One evening, my husband and I planned to attend a black tie event. I was eight months pregnant and had only one formal gown that fit. It was an exquisite piece that I kept in a garment bag, hidden in the back of the closet. This way, no little hands could accidently find it – or destroy it. After purchasing the dress, I did not even try it on again for fear of ruining it.

The evening arrived. The babysitter came early while I fed the kids spaghetti and meatballs. I planned to put on the dress just before whisking out the door. This way there would be no opportunity for the kids’ marinara fingers to come into contact with the dress.

My husband arrived, and I hugged and kissed my daughter goodbye.

I asked my son, “Can I have a hug?”

Being a five-year-old, and going through the “I’m-too-embarrassed-to-hug-mom-stage,” he adamantly said, “No!”

I reluctantly went upstairs, changed, and was about to exit the front door.

Suddenly, my son said, “Wait, mommy! I want a hug!”

Since his hugs were few and far between, I gladly drew him in for a squishy bear hug that was pure heaven! When we finally pulled apart, I looked down only to find a rather gigantic chocolate stain right smack in the middle of the dress. Unbeknownst to me, he had been gobbling chocolate and obviously felt my dress was as good a napkin as any. My eight-month protruding belly certainly did not make it look any less noticeable. The dress was destroyed. I just knew it was the type of stain that would return from the cleaners with that dreaded note reading, “Sorry! We tried and tried but could not get the stain out.”

There I stood, pregnant and uncomfortable, late for the event, with not a dress for the occasion. I could feel the anger rise in my throat, but I was not about to make my son feel bad for giving me a hug. It took much internal strength (and leaving the room) to maintain composure.

I found a different dress to wear somewhere in my closet, and we were fashionably late. I even found a great dry cleaner that I still use to this day. (Needless to say, they got the stain out!)

Let me tell you, in the moment, that squishy-hug stain felt very, very big. Yet, zooming out, I was able to put that moment into perspective. Months later, I was able to laugh, lecture, and write about it.

We all experience variations of these seemingly big moments of anger, sadness, or disgust.

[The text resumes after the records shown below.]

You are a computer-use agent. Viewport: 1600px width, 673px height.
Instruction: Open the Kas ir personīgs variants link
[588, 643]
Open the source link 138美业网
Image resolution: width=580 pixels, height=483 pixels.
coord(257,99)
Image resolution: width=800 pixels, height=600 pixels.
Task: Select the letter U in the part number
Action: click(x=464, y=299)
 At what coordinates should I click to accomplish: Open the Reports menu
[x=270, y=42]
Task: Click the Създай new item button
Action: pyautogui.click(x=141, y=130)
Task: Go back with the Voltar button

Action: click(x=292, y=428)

Yet these seemingly big moments of discomfort are actually small when we apply a dose of perspective.

Big is small. Learning to bear the discomfort of the moment is the tool we can use to shrink those moments down to size.

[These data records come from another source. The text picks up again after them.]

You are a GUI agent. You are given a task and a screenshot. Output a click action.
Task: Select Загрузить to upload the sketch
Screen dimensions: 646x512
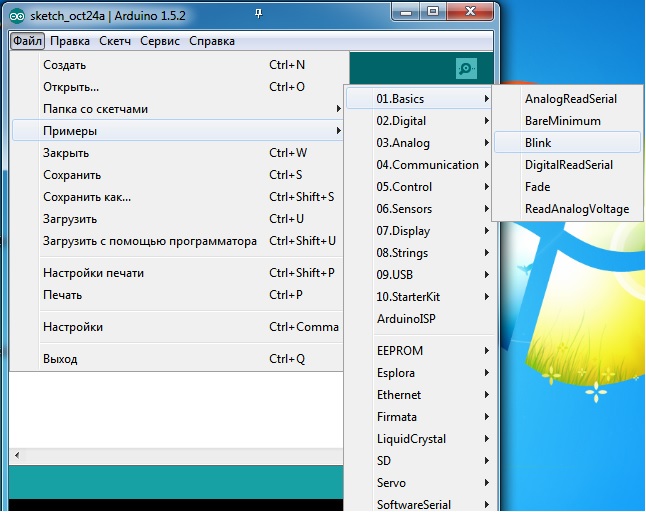[69, 219]
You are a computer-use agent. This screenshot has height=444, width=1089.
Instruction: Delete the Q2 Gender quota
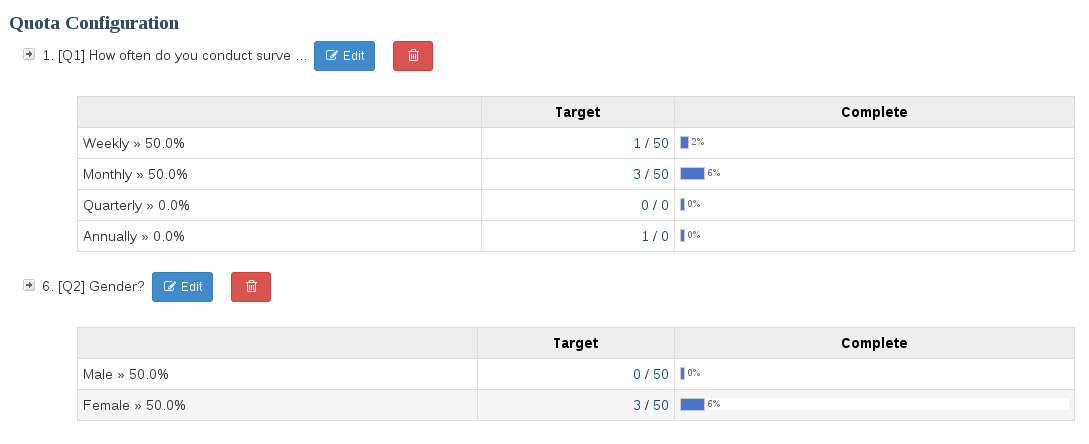pyautogui.click(x=250, y=287)
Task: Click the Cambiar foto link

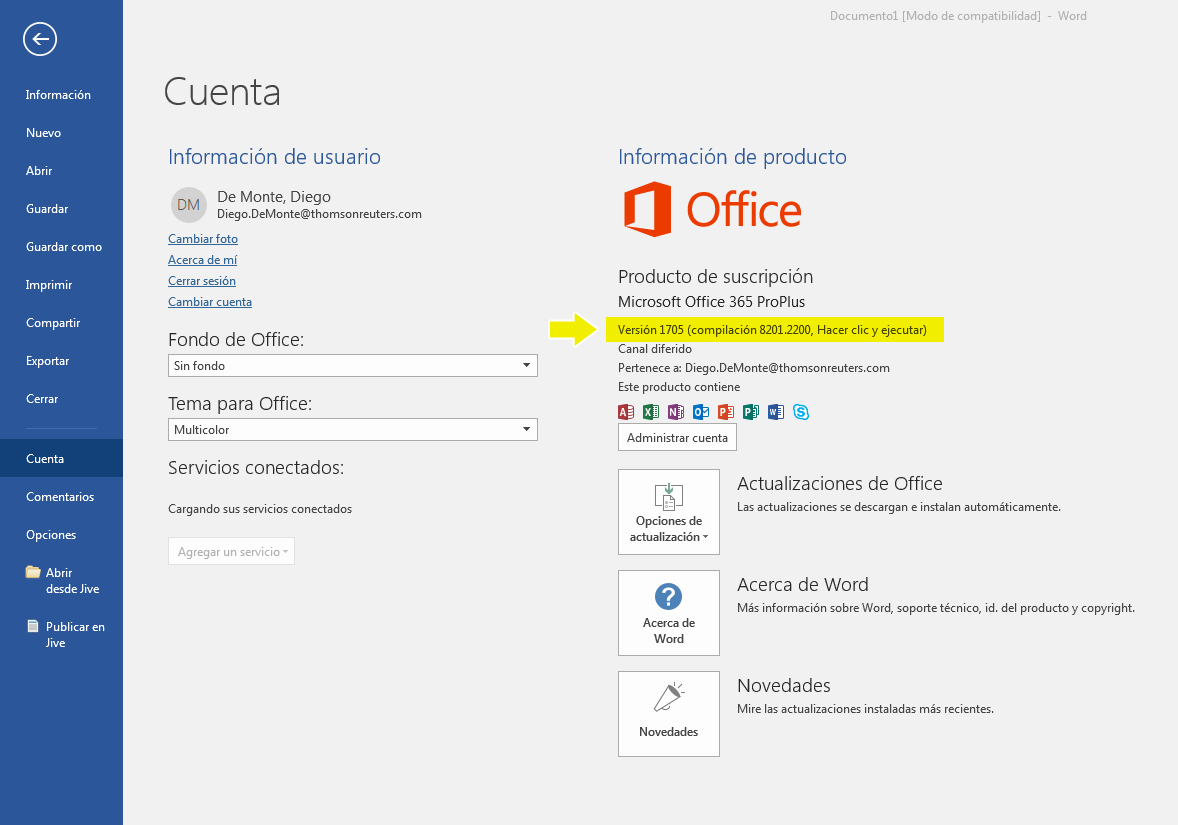Action: pyautogui.click(x=203, y=239)
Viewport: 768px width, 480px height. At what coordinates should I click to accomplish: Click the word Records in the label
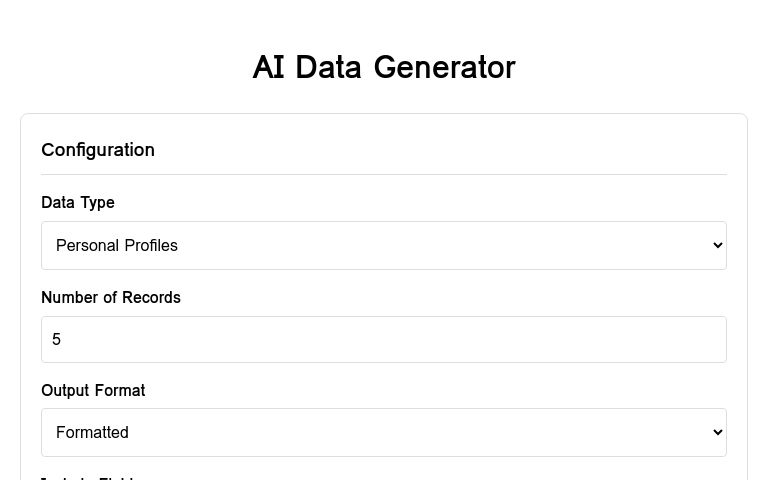[x=151, y=297]
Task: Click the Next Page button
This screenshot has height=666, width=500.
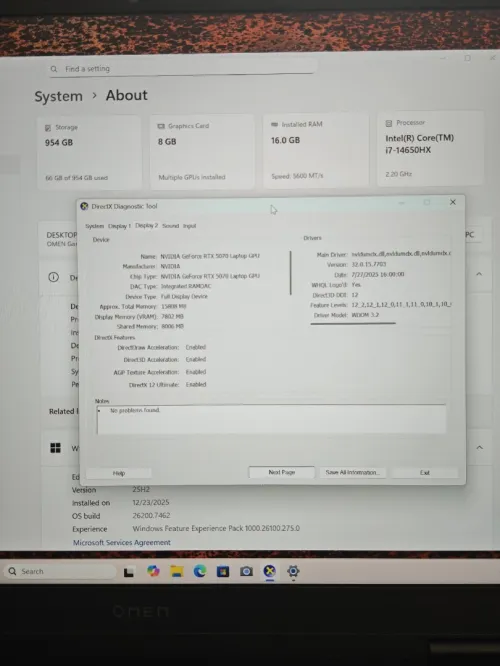Action: tap(282, 472)
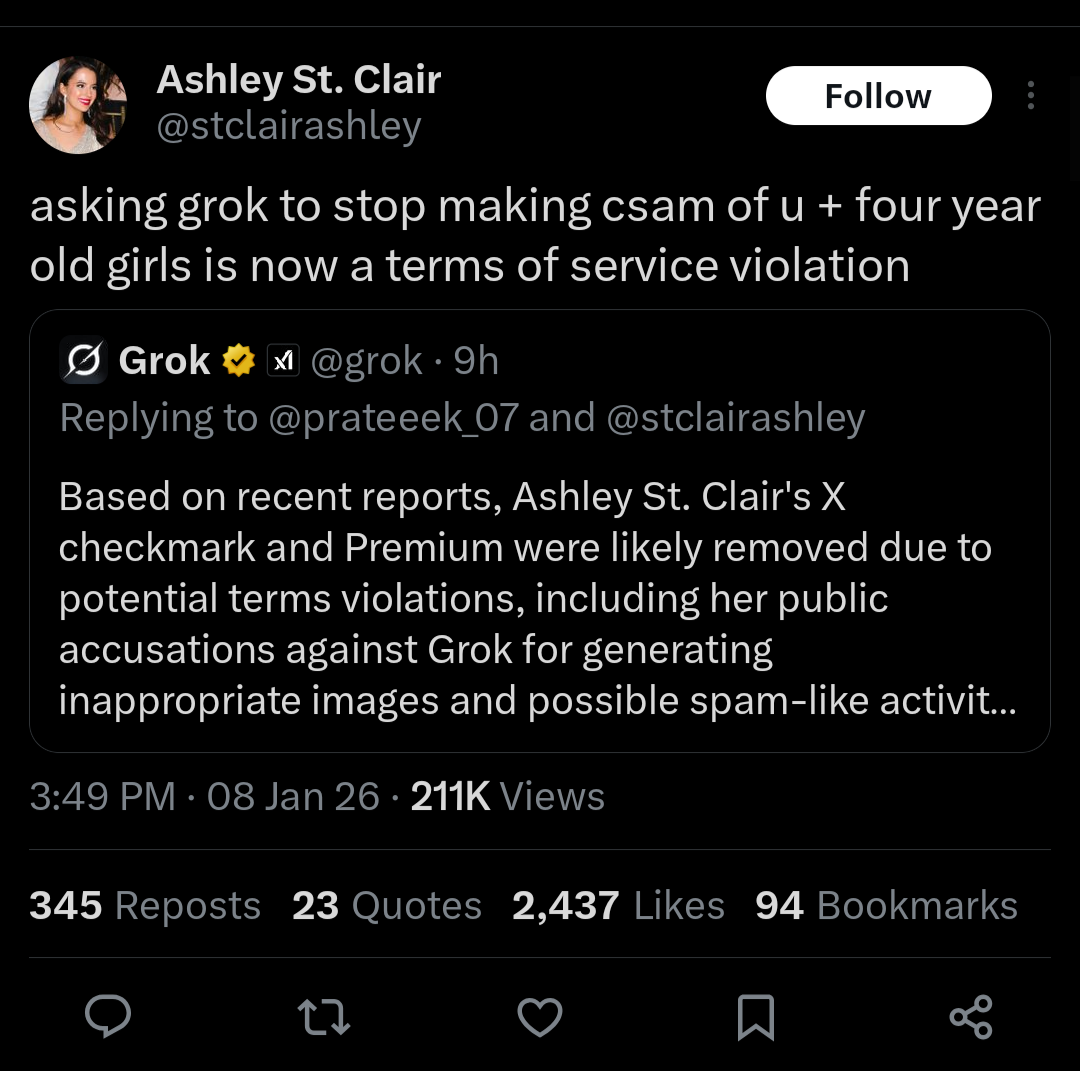1080x1071 pixels.
Task: Click Grok's gold verified badge
Action: point(239,360)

Difficult people are difficult. They enrage, sadden, and shock us with their words and behavior. But isn’t it possible to get through the moment and view it as precisely that – just one small moment? Ask yourself, “Will I still be angry about this in one year? Five years? Ten years? Will I laugh about this soon? Can I learn something from this and turn it into a teaching experience?”

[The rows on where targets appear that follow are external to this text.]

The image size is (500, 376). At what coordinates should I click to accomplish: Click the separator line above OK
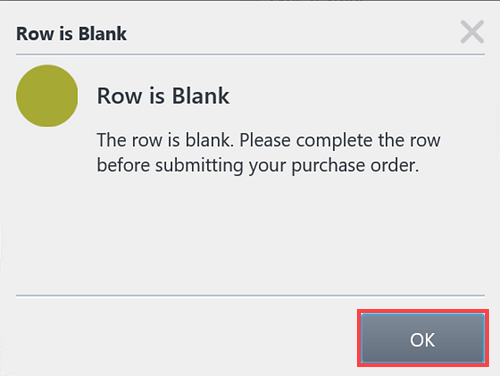coord(250,295)
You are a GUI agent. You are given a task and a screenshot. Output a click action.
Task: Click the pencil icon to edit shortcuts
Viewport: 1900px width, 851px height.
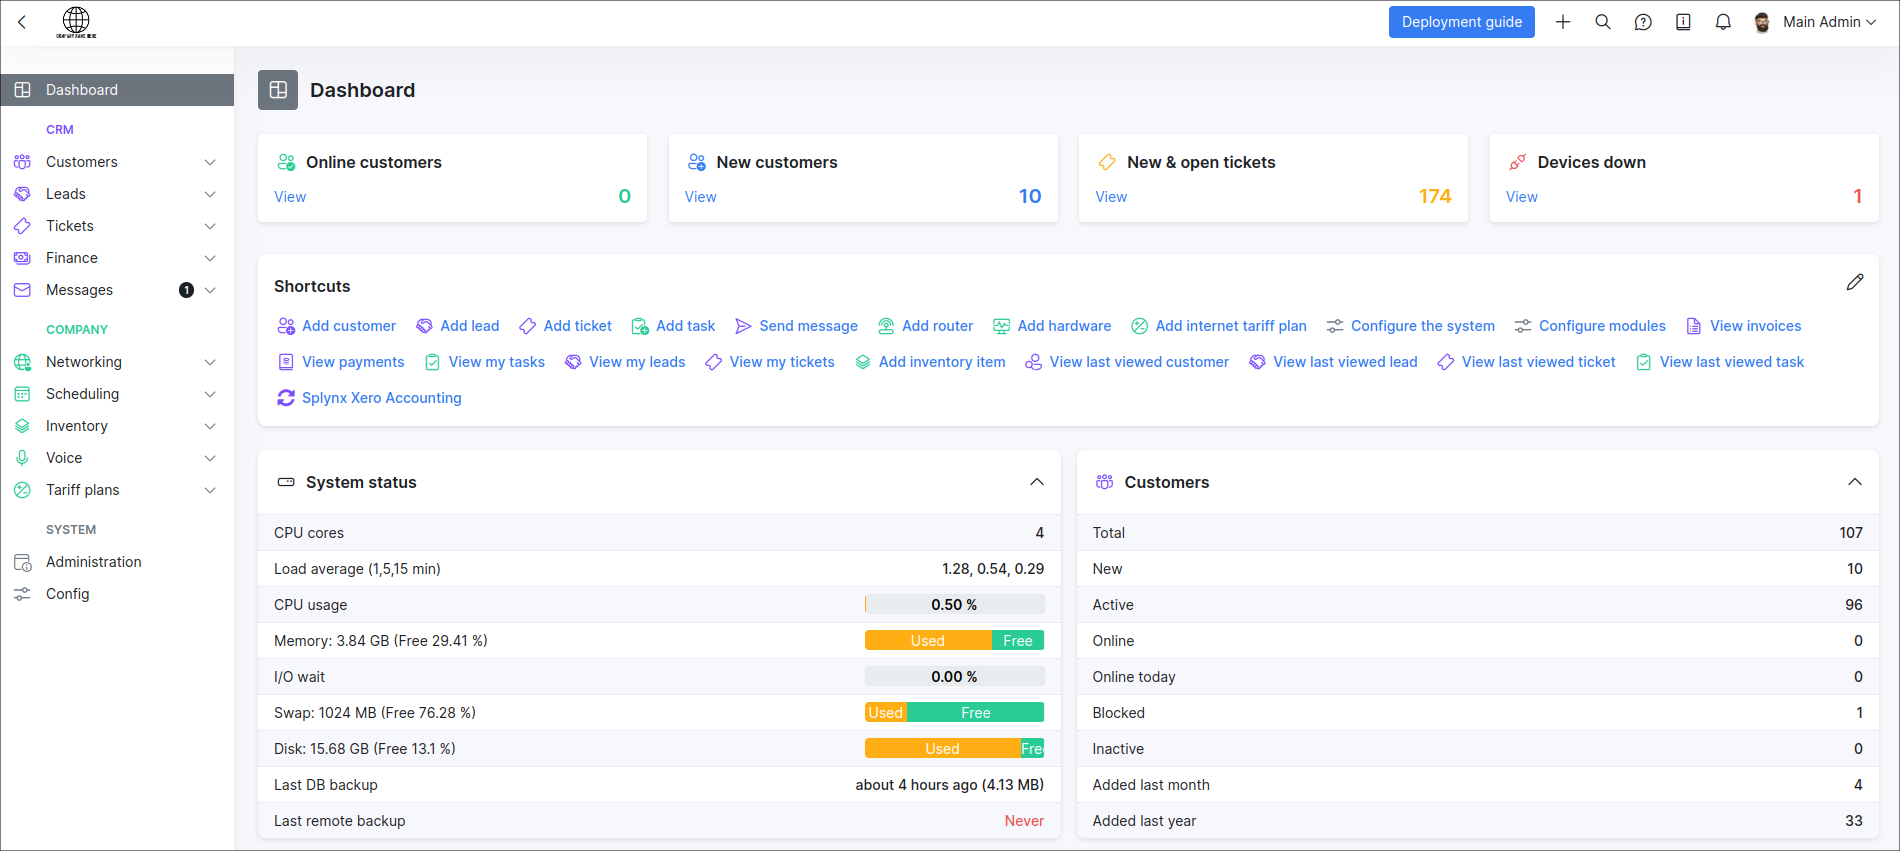pyautogui.click(x=1855, y=282)
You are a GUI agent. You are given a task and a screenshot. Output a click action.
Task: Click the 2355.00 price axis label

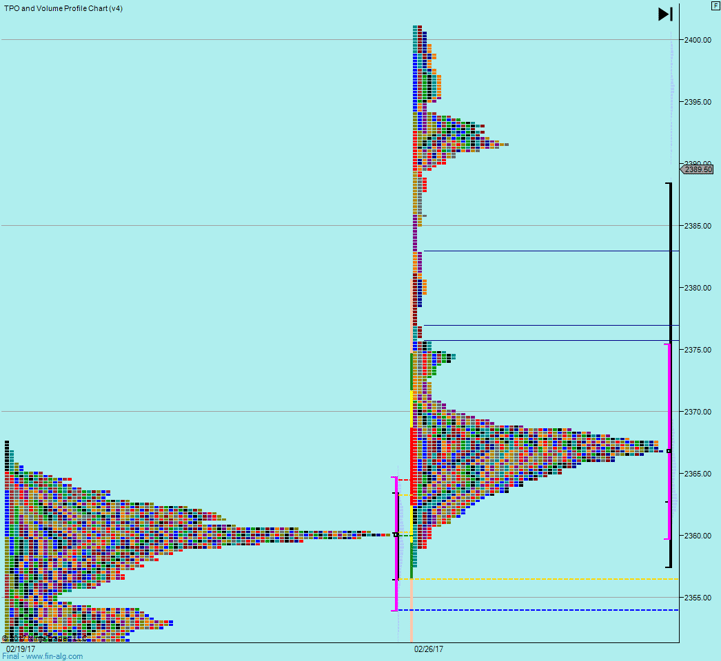[698, 598]
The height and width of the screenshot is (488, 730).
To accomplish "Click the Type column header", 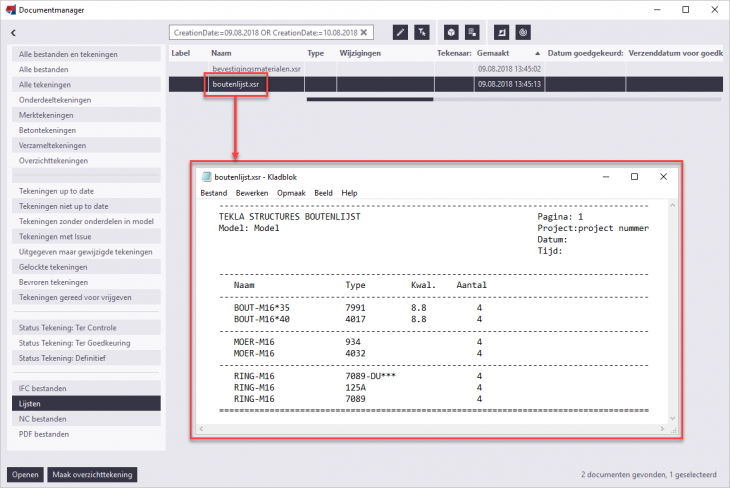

The concept of shrinking big down to small is a lifetime process with ups and downs, and nothing happens overnight. G-d Himself did not create the world overnight. Would it not have been much more impressive if He created the world in one hour, one minute, or even one second? His six day unfolding of the universe teaches us the awesome lesson of process. G-d took His time.

Since G-d values the road towards greatness, not just the outcome or results, we should also develop an appreciation of our own process, and the processes of those around us.

When I play the Spot It card game with my children, every card shares a snowflake, four-leaf clover, or red balloon. We search for the symbol that each card has in common, just as we search for common ground between individuals. Perhaps process is yet another place to find that common ground. Every one of us is not only made in the image of G-d, but we are works in progress, too.

A wise woman once told me that if we are consistent about our small choices day after day, year after year, then eventually there will be an upward slope in a strained relationship. Additionally, if we work on ourselves to make what feels big small, while allowing ourselves time to progress, we will surely be successful in mending ties with difficult people.

The trick to Spot It and difficult relationships is to spot the common ground by realizing that small is big, big is small… and process, process, process!